¹Pharmacogenetics, GlaxoSmithKline, Research Triangle Park, NC, USA

Correspondence: Dr MR Nelson, Pharmacogenetics, GlaxoSmithKline, 5 Moore Drive, MAI.A1227, Research Triangle Park, NC 27709-3398, USA. E-mail: matthew.r.nelson@gsk.com

Received 18 July 2007; Revised 27 November 2007; Accepted 4 January 2008; Published online 26 February 2008.

Abstract

Adverse drug reactions (ADRs) have a major impact on patients, physicians, health care providers, regulatory agencies and pharmaceutical companies. Identifying the genetic contributions to ADR risk may lead to a better understanding of the underlying mechanisms, identification of patients at risk and a decrease in the number of events.

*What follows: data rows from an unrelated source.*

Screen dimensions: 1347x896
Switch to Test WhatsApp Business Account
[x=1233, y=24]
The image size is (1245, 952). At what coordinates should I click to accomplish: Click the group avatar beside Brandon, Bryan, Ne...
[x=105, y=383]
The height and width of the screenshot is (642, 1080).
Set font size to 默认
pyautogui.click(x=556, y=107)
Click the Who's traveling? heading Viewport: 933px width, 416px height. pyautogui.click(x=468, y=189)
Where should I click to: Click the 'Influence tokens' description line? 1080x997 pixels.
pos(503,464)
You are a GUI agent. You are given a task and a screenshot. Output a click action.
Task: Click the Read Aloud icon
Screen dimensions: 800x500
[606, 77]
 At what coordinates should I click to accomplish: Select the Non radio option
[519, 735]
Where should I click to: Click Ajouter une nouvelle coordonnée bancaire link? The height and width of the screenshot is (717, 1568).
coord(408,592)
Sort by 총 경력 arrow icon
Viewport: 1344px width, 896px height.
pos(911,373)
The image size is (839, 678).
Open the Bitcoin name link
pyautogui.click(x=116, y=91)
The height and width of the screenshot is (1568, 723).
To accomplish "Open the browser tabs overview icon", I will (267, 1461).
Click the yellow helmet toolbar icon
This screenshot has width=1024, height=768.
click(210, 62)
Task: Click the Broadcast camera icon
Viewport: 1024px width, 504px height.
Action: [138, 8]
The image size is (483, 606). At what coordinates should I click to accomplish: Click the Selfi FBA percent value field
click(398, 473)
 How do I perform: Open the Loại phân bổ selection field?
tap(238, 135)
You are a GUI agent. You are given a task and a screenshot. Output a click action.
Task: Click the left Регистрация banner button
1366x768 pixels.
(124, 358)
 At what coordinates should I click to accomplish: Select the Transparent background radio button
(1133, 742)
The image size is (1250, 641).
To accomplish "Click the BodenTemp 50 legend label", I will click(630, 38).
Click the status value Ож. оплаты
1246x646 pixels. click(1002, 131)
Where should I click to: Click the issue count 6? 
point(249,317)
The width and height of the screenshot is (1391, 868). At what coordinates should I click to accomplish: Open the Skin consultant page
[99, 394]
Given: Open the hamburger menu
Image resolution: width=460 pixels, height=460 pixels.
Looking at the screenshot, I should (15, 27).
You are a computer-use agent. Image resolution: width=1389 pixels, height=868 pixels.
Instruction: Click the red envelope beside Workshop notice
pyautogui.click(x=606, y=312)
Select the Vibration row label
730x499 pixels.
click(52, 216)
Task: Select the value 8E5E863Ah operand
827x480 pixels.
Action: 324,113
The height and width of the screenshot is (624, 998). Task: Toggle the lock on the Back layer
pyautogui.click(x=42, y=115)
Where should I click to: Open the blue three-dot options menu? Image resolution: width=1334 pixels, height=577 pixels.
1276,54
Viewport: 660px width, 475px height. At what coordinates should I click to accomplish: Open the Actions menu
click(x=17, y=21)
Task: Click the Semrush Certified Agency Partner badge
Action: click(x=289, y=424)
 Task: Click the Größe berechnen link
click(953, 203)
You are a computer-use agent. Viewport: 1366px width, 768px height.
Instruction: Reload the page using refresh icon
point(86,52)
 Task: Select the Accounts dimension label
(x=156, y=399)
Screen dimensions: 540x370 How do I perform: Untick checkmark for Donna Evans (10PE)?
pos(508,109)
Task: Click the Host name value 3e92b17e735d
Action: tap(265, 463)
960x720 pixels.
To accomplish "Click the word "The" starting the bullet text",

Technological advances have made the routine monitoring and investigation of the genetic basis of ADRs during clinical trials possible. We demonstrate through simulation that genome-wide genotyping, coupled with the use of clinically matched or population controls, can yield sufficient statistical power to permit the identification of strong genetic predictors of ADR risk in a prospective manner with modest numbers of ADR cases. The results of a 500 000 single nucleotide polymorphism analysis of abacavir-associated hypersensitivity reaction suggest that the known HLA-B gene region could be identified with as few as 15 cases and 200 population controls in a sequential analysis.